Particolare non indifferente: tra settembre e ottobre 2010 fu diffuso un comunicato ad hoc per dire che al cda dell’epoca, perfettamente autosufficiente, non servivano dirigenti con portafoglio. Sembra passato un secolo da allora, eppure è trascorso soltanto pochissimo tempo. Contatti e trattative non mancano e non mancheranno, l’ex proprietario del Monza Begnini ad esempio, sollecitato pare da Stefano Bergamelli (ex patron del Pergo accasatosi nel frattempo alla Tritium) sembrerebbe essere uno dei più seri pretendenti a ricevere il testimone da Bucci, ma i quesiti da porsi, sostanzialmente dovrebbero essere i seguenti: Begnini, Orfei o chi per loro, fino a quando sono disposti ad investire per il football gialloblu? Insomma, prima di salutare e benedire l’avvento del nuovo management, non sarebbe il caso di fermarsi un momento per fare il punto della situazione e capire quali siano le potenzialità del sodalizio che fu dei fratelli Andreini?

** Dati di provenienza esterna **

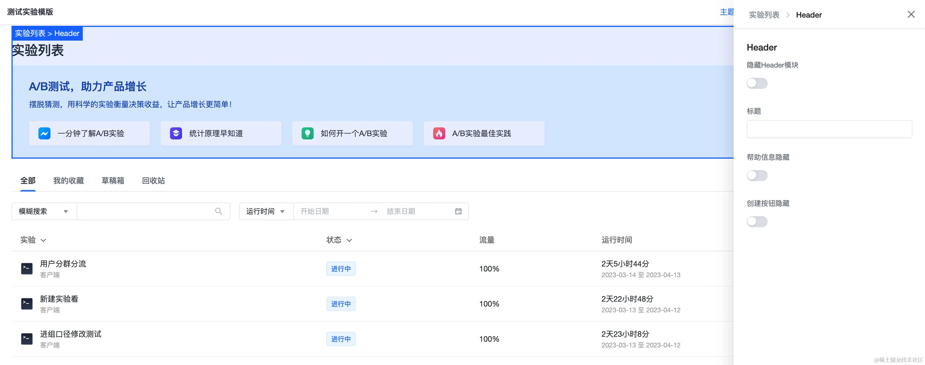Click the red flame icon for A/B实验最佳实践
Image resolution: width=925 pixels, height=365 pixels.
click(439, 133)
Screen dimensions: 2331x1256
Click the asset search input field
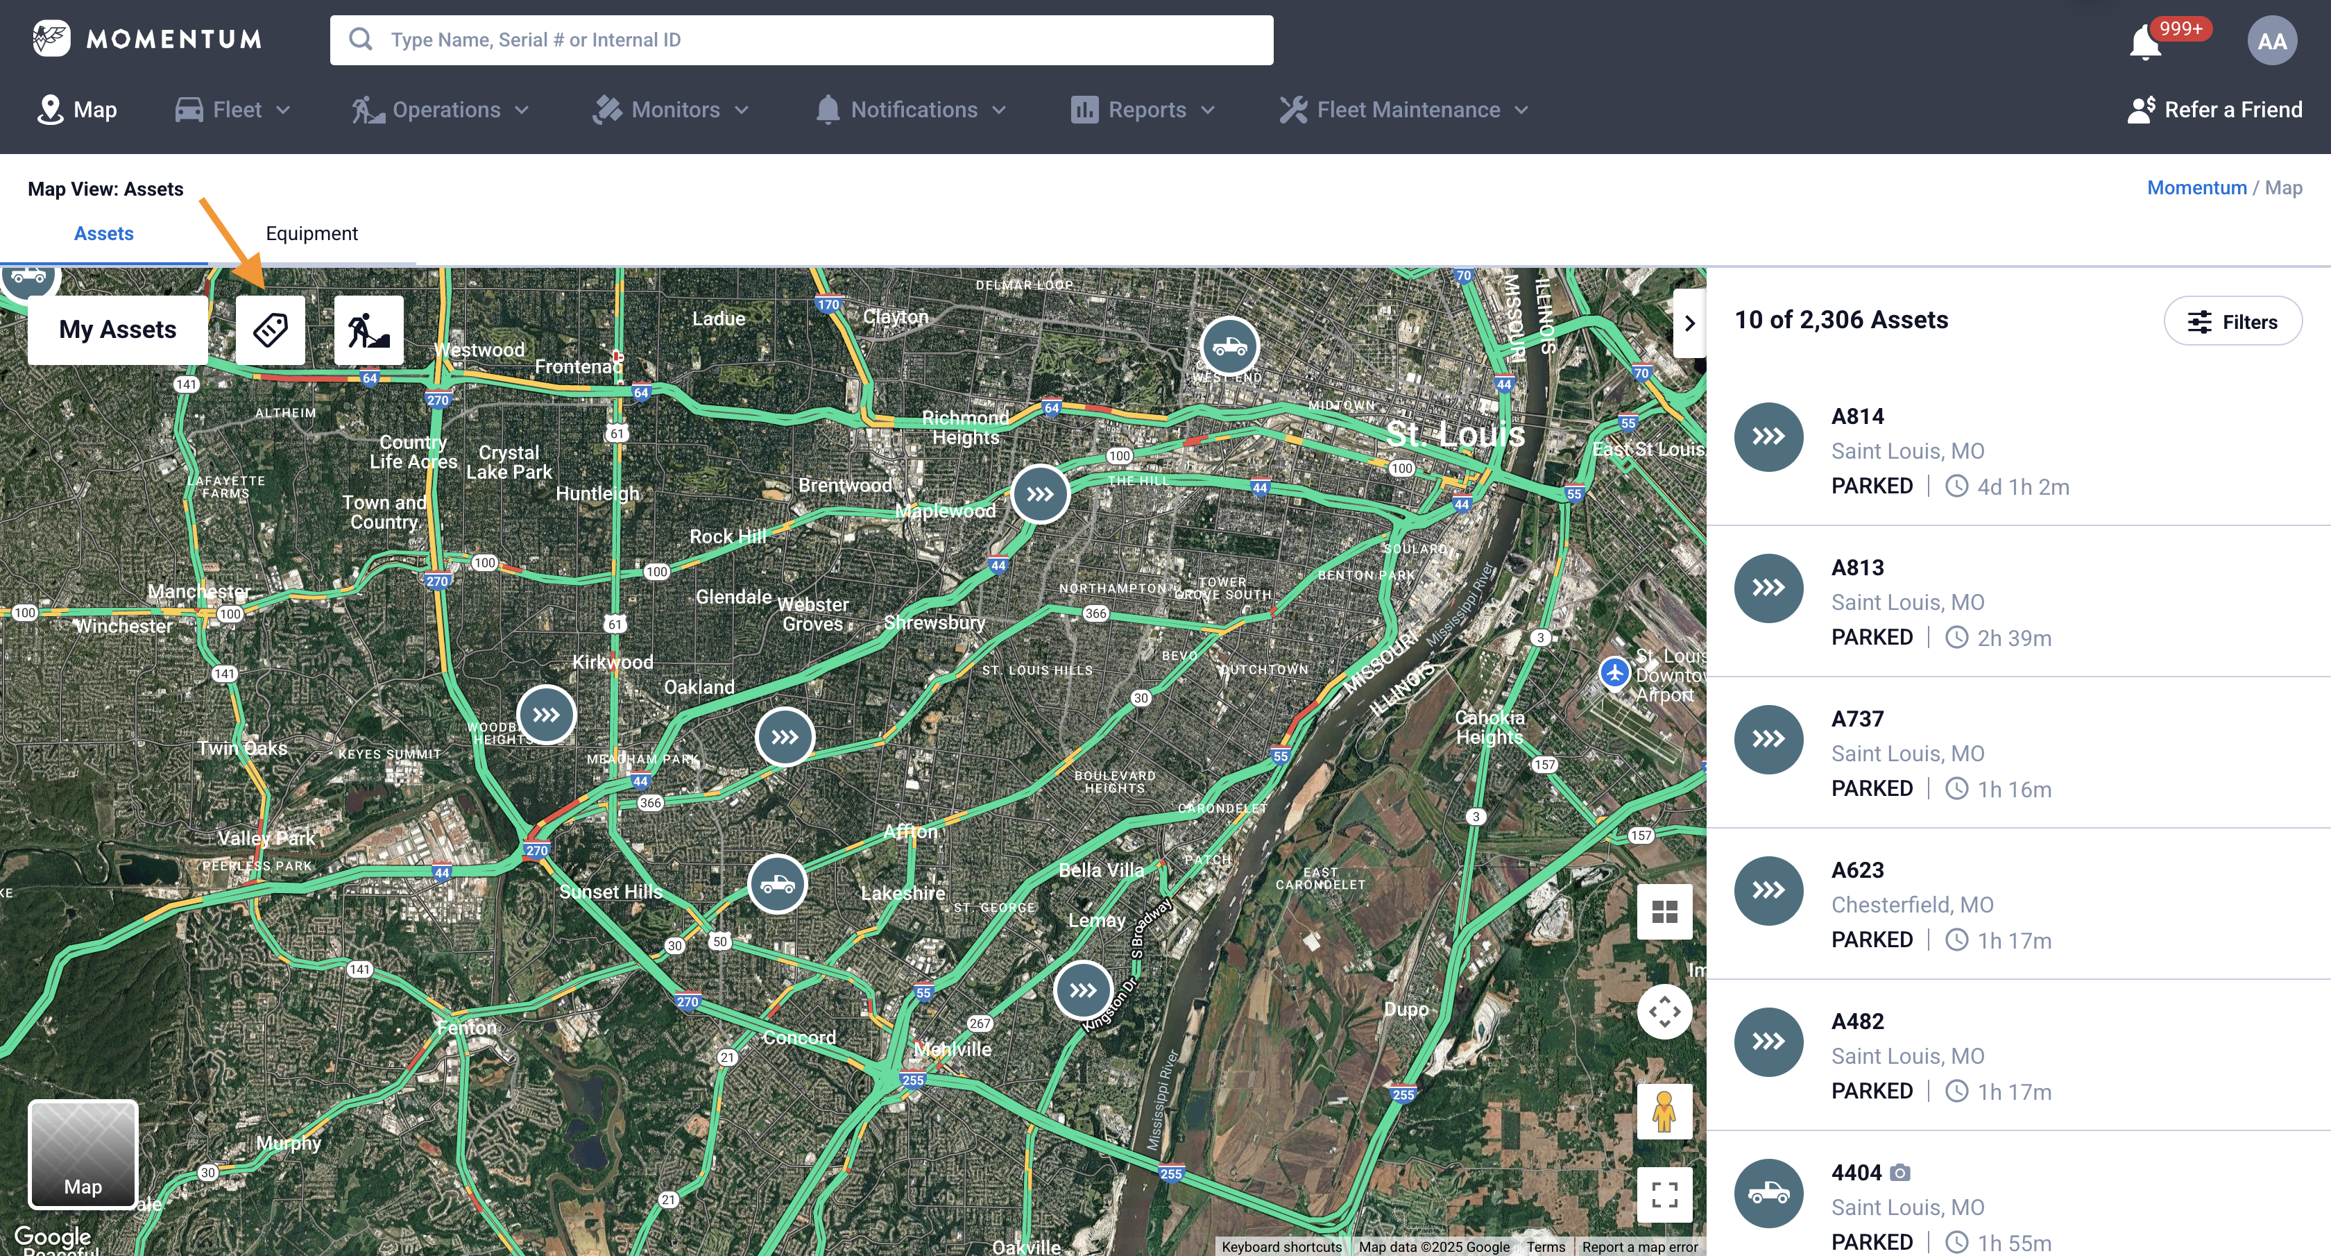coord(801,40)
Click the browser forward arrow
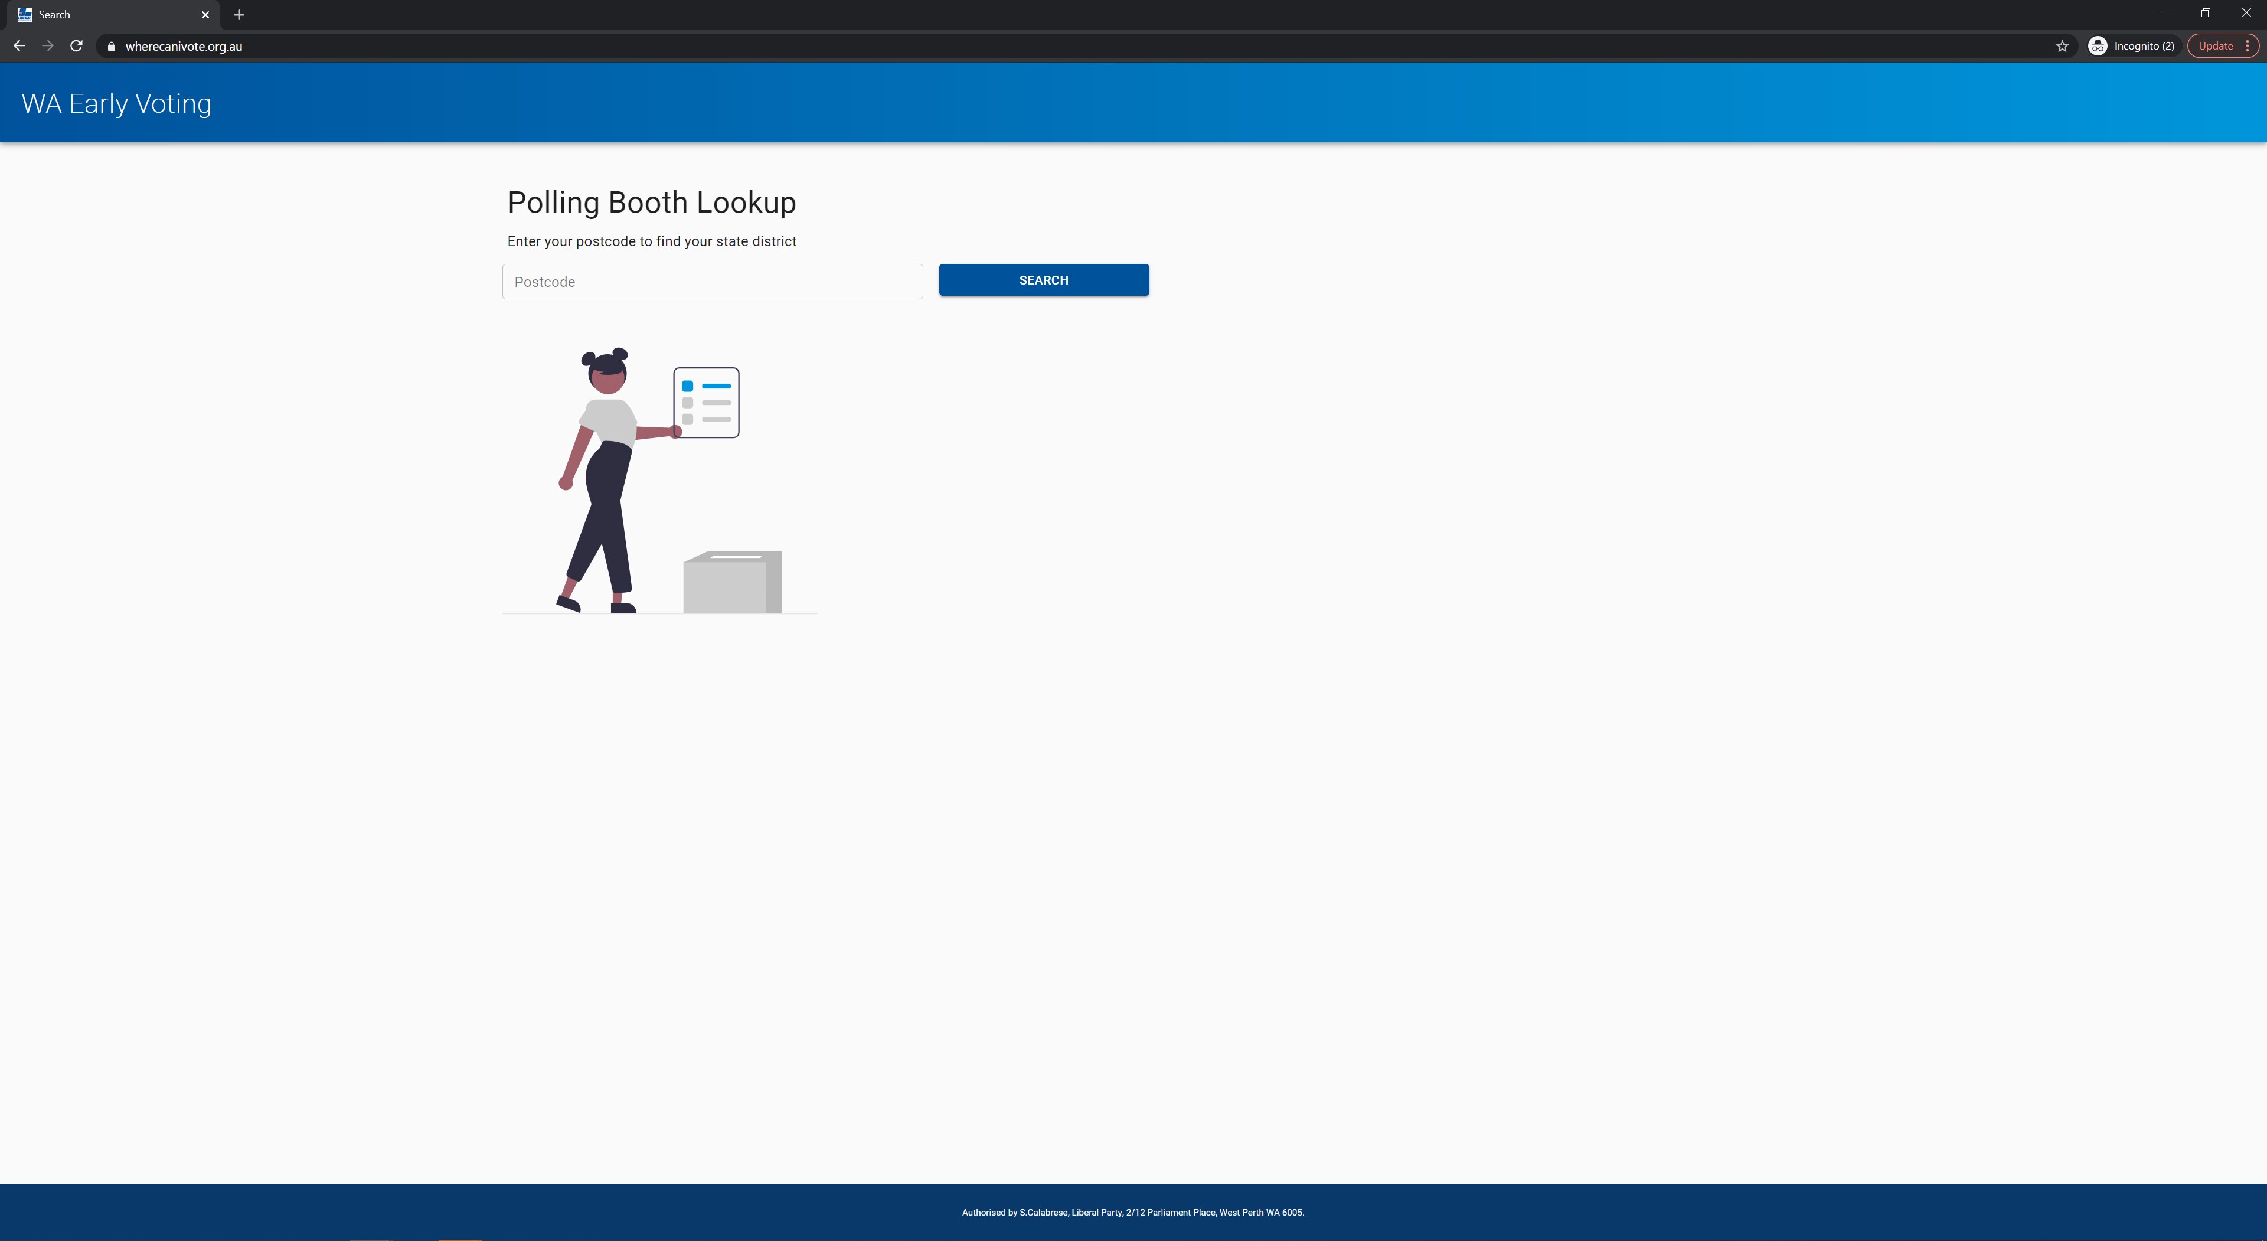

E ancora: la Prima Divisione di Lega Pro è una categoria che Crema e hinterland possono permettersi e mantenere nel lungo periodo? E per chiudere: giova sul serio passare periodicamente il mese di giugno (dal 2008 la prassi è questa) in apprensione sperando che arrivi il presunto salvatore della patria di turno? Meditiamo gente, meditiamo: il calcio di provincia per guardare oltre deve affondare le sue radici nel territorio, in caso contrario di strada se ne farà poca. Aspettando tempi migliori, con la speranza che il settori giovanile, invece di essere terra di conquista, torni a funzionare e a dialogare serenamente col territorio, è doveroso rivolgere un caloroso ringraziamento ai pochi collaboratori che, nonostante l’attimo effimero (la salvezza in Prima Divisione merita un 7 in pagella, ma la gestione societaria va rivista e corretta) hanno garantito il loro prezioso contributo alla causa. Il team manager Marino Bussi, il factotum Claudio Falconi, il magazziniere Paolo Tolasi e l’addetta stampa Barbara Locatelli, quest’anno si sono disimpegnati alla grande: quindi 8 a tutti.